Start of EXCERPTED PASSAGE

Privacy commissioner shoots down gun registry complaint

OTTAWA — The RCMP did not violate the privacy rights of gun owners by giving their names, phones numbers and firearms information to a private pollster to conduct a survey about feelings on the controversial gun registry, says the federal privacy commissioner.

Jennifer Stoddart dismissed a complaint from former public safety minister Peter Van Loan, who last September, asked the commissioner to investigate what he described as an "offensive and inappropriate" sharing of personal information.

"The complaint is not well-founded," the commissioner said in a report posted Tuesday on the agency's website.

The privacy commissioner said EKOS acted properly as a government contractor when it called 10,000 of Canada's 1.9 million gun owners, that the pollsters were security screened and that they deleted their raw data after turning over their findings to the Mounties.

"The investigation confirmed that EKOS properly safeguarded the information under its control," said the report.

"Furthermore, it is not unusual for a federal government department to engage experts from external organizations, under contract, to carry out a variety of services."

Van Loan, in filing his complaint, seized on the RCMP information sharing as evidence that the fears of gun owners — that their personal information would be abused — had come to fruition.

The Harper Conservatives have pledged for years to abolish the contentious registry for rifles and shotguns, created by the former Liberal government as part of a 1995 gun-control package passed in the wake of the 1989 Montreal massacre, in which 14 women were shot dead.

End of EXCERPTED PASSAGE
Start of DATASET CONTENT

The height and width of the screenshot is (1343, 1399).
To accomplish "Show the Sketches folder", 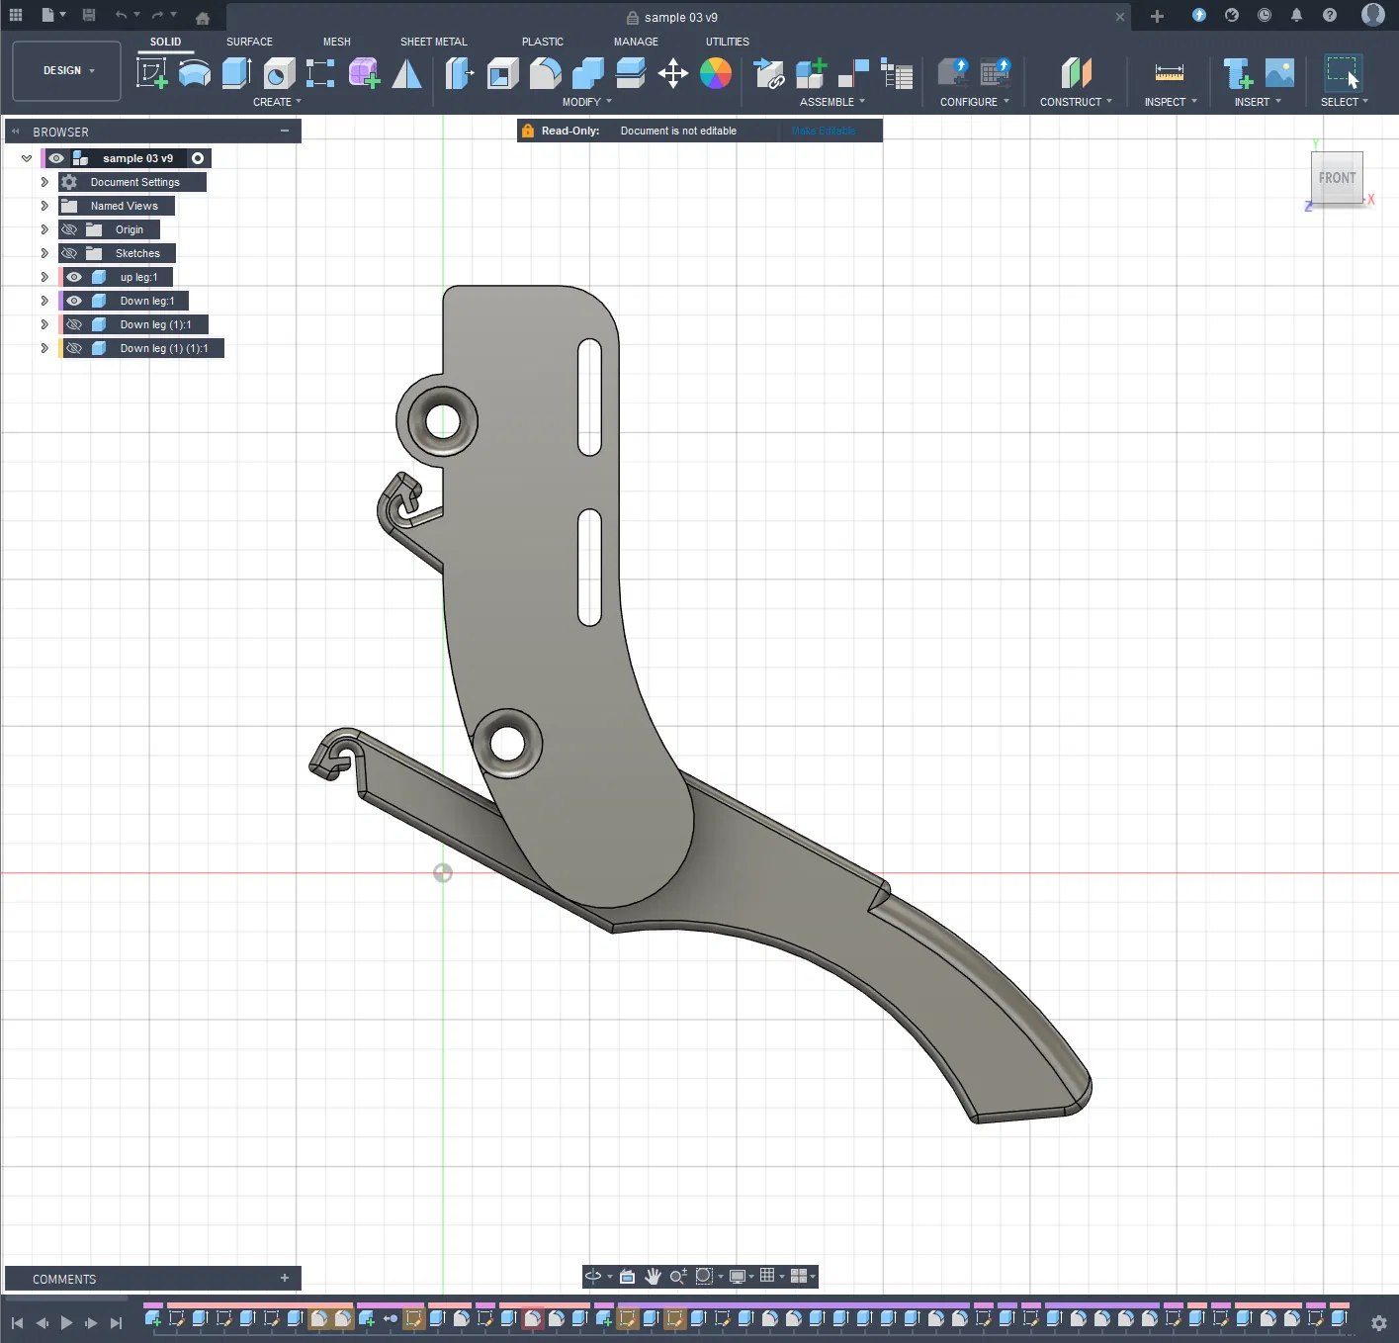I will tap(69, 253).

End of DATASET CONTENT

▶ [SET OF TASKS]:
1. Answer these questions from the gun registry article, one per line:
(a) How many gun owners did EKOS call?
(b) Who filed the complaint that the commissioner dismissed?
(c) In what year did the Montreal massacre take place?
2. Print the gun registry article word for word from "Jennifer Stoddart dismissed" to "the agency's website.".
3. Pick up the gun registry article after its last sentence and keep writing.

▶ [ANSWERS FOR THE EXERCISE]:
1.
(a) 10,000
(b) Peter Van Loan, the former public safety minister
(c) 1989

2.
Jennifer Stoddart dismissed a complaint from former public safety minister Peter Van Loan, who last September, asked the commissioner to investigate what he described as an "offensive and inappropriate" sharing of personal information.

"The complaint is not well-founded," the commissioner said in a report posted Tuesday on the agency's website.

3.
In November, MPs voted by a clear margin to give their "support in principle"_to repealing the registry, signalling for the first time since the program was adopted, that it is headed for the scrap heap.

The private member's bill, sponsored by Conservative backbencher Candice Hoeppner, had the support of enough Liberals and New Democrats to survive the first vote in the House of Commons and it will now head to an all-party committee for study after Parliament resumes in March.

EKOS conducted the poll last September and the privacy commissioner noted that the RCMP instructed the firm to halt the survey after talking to about 2,000 firearms owners, short of its goal of 2,500.

"The survey was conducted by an independent third party to ensure that respondents felt in no way obligated to participate as they might, were they to be contacted by the RCMP directly," said the privacy commissioner's report.

Chris McCluskey, a spokesman for Vic Toews, the new public safety minister, said the government "expressly disapproves" of the use of the poll. "Our government maintains that the use of long-gun owners' personal information was intrusive and inappropriate," McCluskey said in an e-mail.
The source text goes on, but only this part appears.